■ Your task
Repeat the entries that follow from start to finish, keeping every character.

■ Material shown
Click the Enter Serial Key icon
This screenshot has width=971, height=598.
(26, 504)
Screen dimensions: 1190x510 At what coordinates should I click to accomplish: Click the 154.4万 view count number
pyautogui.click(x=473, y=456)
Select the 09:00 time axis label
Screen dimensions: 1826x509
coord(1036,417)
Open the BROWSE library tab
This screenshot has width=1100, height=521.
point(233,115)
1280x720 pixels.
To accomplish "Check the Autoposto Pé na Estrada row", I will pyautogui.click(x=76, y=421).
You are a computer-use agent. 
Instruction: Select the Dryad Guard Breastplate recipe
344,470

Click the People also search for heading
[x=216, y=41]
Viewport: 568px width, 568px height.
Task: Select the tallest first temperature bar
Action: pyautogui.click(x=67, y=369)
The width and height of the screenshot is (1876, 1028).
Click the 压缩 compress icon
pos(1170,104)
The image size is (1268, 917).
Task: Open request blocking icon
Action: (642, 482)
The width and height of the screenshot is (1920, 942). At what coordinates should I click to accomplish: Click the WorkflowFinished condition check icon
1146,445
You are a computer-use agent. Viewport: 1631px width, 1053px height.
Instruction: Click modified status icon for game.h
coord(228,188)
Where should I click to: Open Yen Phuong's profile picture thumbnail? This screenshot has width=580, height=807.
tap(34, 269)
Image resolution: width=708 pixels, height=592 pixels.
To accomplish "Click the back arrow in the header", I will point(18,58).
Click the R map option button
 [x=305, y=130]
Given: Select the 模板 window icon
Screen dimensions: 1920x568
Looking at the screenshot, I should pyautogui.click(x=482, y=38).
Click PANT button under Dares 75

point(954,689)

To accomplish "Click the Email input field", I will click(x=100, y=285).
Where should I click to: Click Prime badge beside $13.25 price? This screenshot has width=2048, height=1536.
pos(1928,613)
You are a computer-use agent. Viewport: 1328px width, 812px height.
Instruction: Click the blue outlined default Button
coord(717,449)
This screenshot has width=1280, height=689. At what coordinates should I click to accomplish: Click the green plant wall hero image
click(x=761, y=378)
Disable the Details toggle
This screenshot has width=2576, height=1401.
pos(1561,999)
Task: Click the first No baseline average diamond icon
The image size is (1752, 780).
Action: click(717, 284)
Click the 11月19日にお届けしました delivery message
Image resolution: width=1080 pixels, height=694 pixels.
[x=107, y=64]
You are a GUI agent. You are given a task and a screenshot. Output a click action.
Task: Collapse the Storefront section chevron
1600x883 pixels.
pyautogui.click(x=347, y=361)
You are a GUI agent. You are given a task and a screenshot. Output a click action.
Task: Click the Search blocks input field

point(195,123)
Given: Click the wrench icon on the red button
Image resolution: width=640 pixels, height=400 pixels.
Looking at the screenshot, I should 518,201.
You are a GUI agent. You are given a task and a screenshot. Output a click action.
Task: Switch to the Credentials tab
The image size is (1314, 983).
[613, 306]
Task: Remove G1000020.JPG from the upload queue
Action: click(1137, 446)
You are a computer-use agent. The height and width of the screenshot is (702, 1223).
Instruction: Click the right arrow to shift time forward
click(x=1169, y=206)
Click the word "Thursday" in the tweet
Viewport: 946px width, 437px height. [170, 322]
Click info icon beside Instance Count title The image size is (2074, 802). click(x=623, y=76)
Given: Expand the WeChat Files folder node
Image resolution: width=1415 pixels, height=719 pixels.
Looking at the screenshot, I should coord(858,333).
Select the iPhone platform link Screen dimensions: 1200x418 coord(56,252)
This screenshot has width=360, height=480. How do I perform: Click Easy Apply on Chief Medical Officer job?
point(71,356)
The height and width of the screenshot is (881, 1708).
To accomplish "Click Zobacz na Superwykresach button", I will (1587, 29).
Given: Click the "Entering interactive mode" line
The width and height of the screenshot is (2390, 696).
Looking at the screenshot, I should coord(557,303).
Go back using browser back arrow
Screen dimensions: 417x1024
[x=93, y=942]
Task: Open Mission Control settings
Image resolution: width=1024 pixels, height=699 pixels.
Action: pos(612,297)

■ Reply to the exercise
Click the Enter Serial Key icon
This screenshot has width=971, height=598.
(26, 504)
Screen dimensions: 1190x510 At what coordinates should I click to accomplish: Click the 154.4万 view count number
pyautogui.click(x=473, y=456)
Select the 09:00 time axis label
Screen dimensions: 1826x509
coord(1036,417)
Open the BROWSE library tab
This screenshot has width=1100, height=521.
point(233,115)
1280x720 pixels.
To accomplish "Check the Autoposto Pé na Estrada row", I will pyautogui.click(x=76, y=421).
You are a computer-use agent. 
Instruction: Select the Dryad Guard Breastplate recipe
344,470

Click the People also search for heading
[x=216, y=41]
Viewport: 568px width, 568px height.
Task: Select the tallest first temperature bar
Action: pyautogui.click(x=67, y=369)
The width and height of the screenshot is (1876, 1028).
Click the 压缩 compress icon
pos(1170,104)
The image size is (1268, 917).
Task: Open request blocking icon
Action: (642, 482)
The width and height of the screenshot is (1920, 942). At what coordinates should I click to accomplish: Click the WorkflowFinished condition check icon
1146,445
You are a computer-use agent. Viewport: 1631px width, 1053px height.
Instruction: Click modified status icon for game.h
coord(228,188)
Where should I click to: Open Yen Phuong's profile picture thumbnail? This screenshot has width=580, height=807.
tap(34, 269)
Image resolution: width=708 pixels, height=592 pixels.
To accomplish "Click the back arrow in the header", I will point(18,58).
Click the R map option button
 [x=305, y=130]
Given: Select the 模板 window icon
Screen dimensions: 1920x568
Looking at the screenshot, I should pyautogui.click(x=482, y=38).
Click PANT button under Dares 75

point(954,689)

To accomplish "Click the Email input field", I will click(x=100, y=285).
Where should I click to: Click Prime badge beside $13.25 price? This screenshot has width=2048, height=1536.
pos(1928,613)
You are a computer-use agent. Viewport: 1328px width, 812px height.
Instruction: Click the blue outlined default Button
coord(717,449)
This screenshot has width=1280, height=689. At what coordinates should I click to accomplish: Click the green plant wall hero image
click(x=761, y=378)
Disable the Details toggle
This screenshot has width=2576, height=1401.
pos(1561,999)
Task: Click the first No baseline average diamond icon
The image size is (1752, 780).
Action: click(717, 284)
Click the 11月19日にお届けしました delivery message
Image resolution: width=1080 pixels, height=694 pixels.
[x=107, y=64]
You are a GUI agent. You are given a task and a screenshot. Output a click action.
Task: Collapse the Storefront section chevron
1600x883 pixels.
pyautogui.click(x=347, y=361)
You are a GUI agent. You are given a task and a screenshot. Output a click action.
Task: Click the Search blocks input field

point(195,123)
Given: Click the wrench icon on the red button
Image resolution: width=640 pixels, height=400 pixels.
Looking at the screenshot, I should 518,201.
You are a GUI agent. You are given a task and a screenshot. Output a click action.
Task: Switch to the Credentials tab
The image size is (1314, 983).
[613, 306]
Task: Remove G1000020.JPG from the upload queue
Action: click(1137, 446)
You are a computer-use agent. The height and width of the screenshot is (702, 1223).
Instruction: Click the right arrow to shift time forward
click(x=1169, y=206)
Click the word "Thursday" in the tweet
Viewport: 946px width, 437px height. [170, 322]
Click info icon beside Instance Count title The image size is (2074, 802). click(x=623, y=76)
Given: Expand the WeChat Files folder node
Image resolution: width=1415 pixels, height=719 pixels.
Looking at the screenshot, I should coord(858,333).
Select the iPhone platform link Screen dimensions: 1200x418 coord(56,252)
This screenshot has width=360, height=480. How do I perform: Click Easy Apply on Chief Medical Officer job?
point(71,356)
The height and width of the screenshot is (881, 1708).
To accomplish "Click Zobacz na Superwykresach button", I will (1587, 29).
Given: Click the "Entering interactive mode" line
The width and height of the screenshot is (2390, 696).
Looking at the screenshot, I should coord(557,303).
Go back using browser back arrow
Screen dimensions: 417x1024
[x=93, y=942]
Task: Open Mission Control settings
Image resolution: width=1024 pixels, height=699 pixels.
Action: pos(612,297)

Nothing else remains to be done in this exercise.